╭─ Material shown

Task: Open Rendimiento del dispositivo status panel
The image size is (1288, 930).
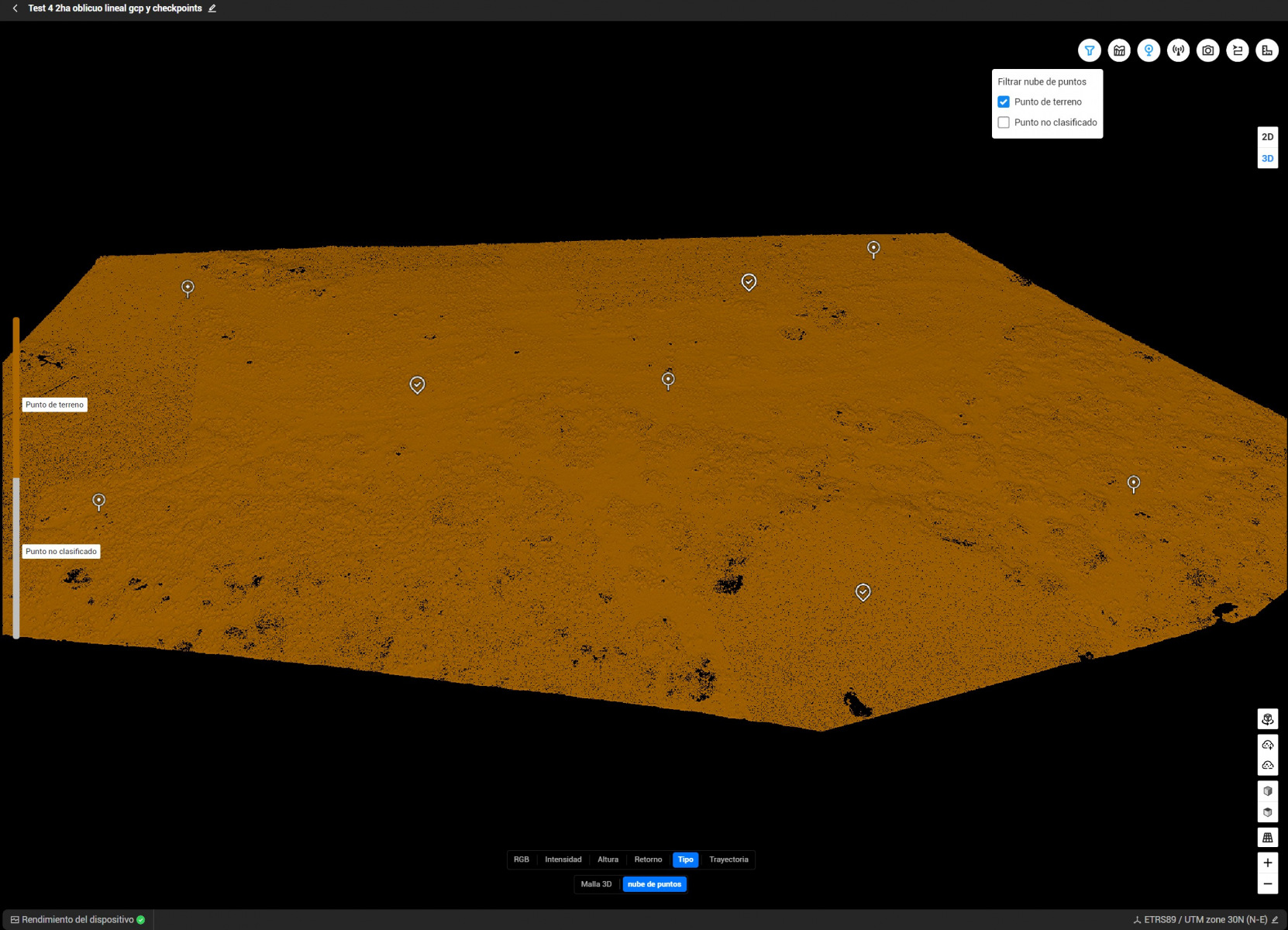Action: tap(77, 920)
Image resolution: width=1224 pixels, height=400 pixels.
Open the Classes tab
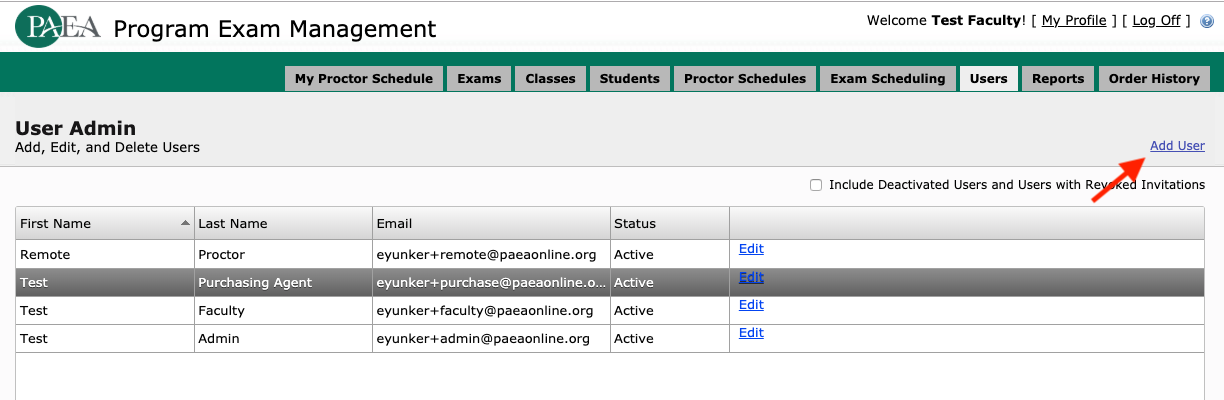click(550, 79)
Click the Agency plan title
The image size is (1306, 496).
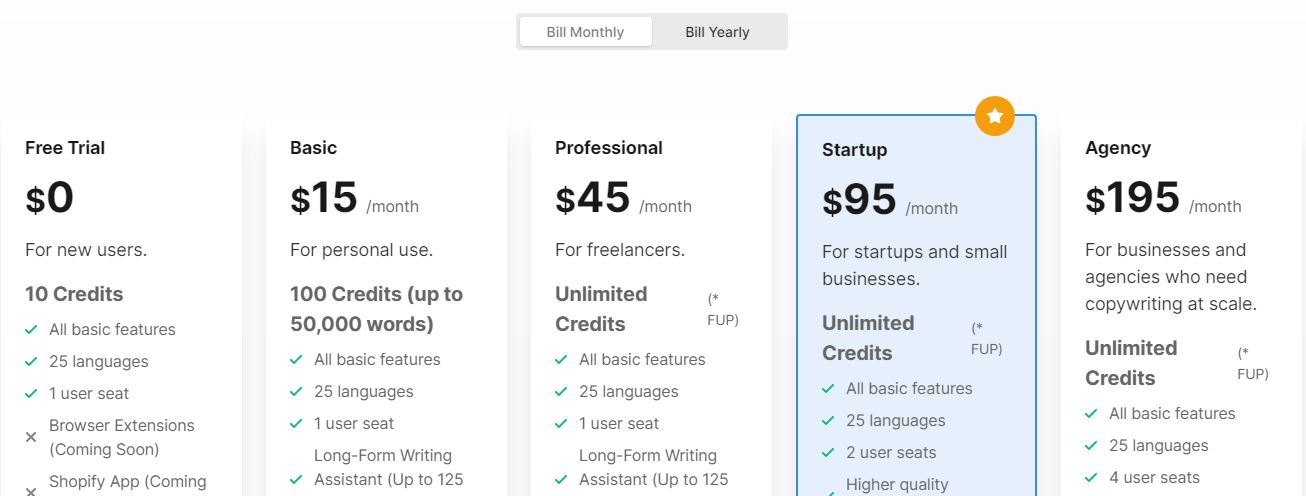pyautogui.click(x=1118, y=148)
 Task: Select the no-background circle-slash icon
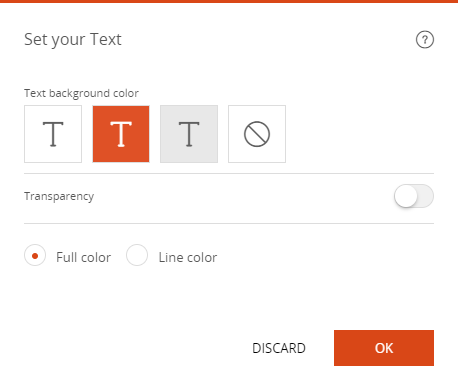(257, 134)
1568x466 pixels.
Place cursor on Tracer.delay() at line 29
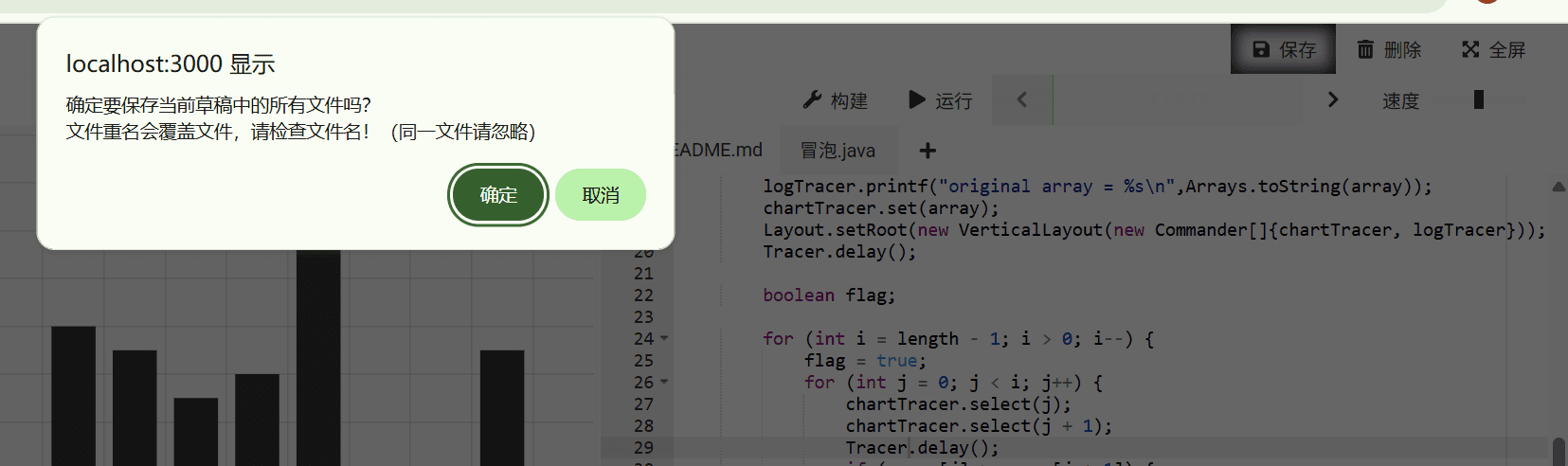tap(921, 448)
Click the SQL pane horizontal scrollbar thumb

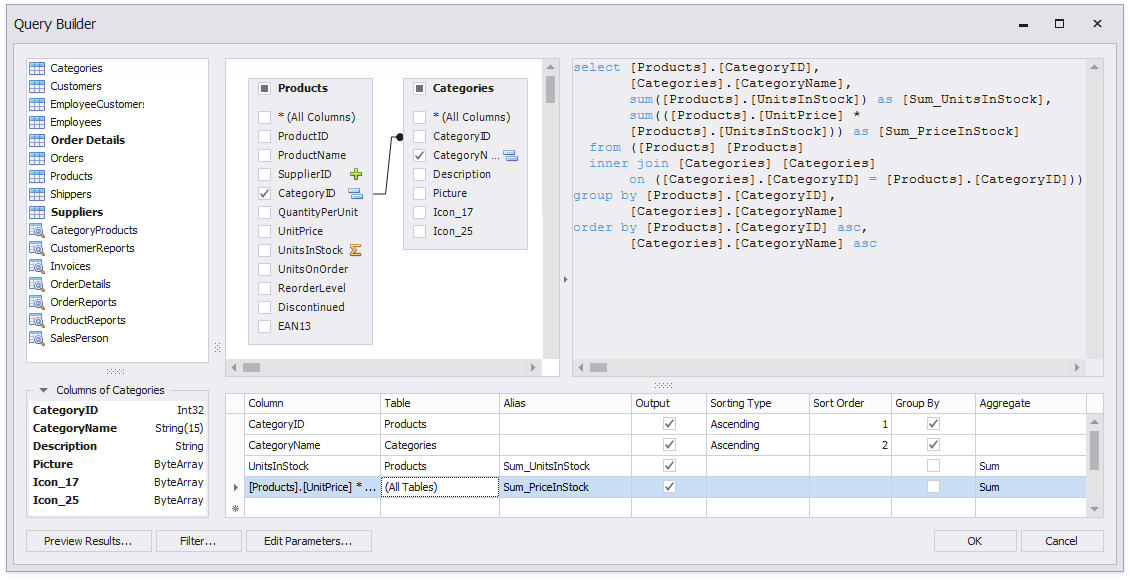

╰─

▸ Exercise details: Working from the line with "1568x466 pixels." down through the last line of the records, give every line again exactly, but no pictures.

▸ Your response:
1568x466 pixels.
Place cursor on Tracer.delay() at line 29
tap(921, 448)
Click the SQL pane horizontal scrollbar thumb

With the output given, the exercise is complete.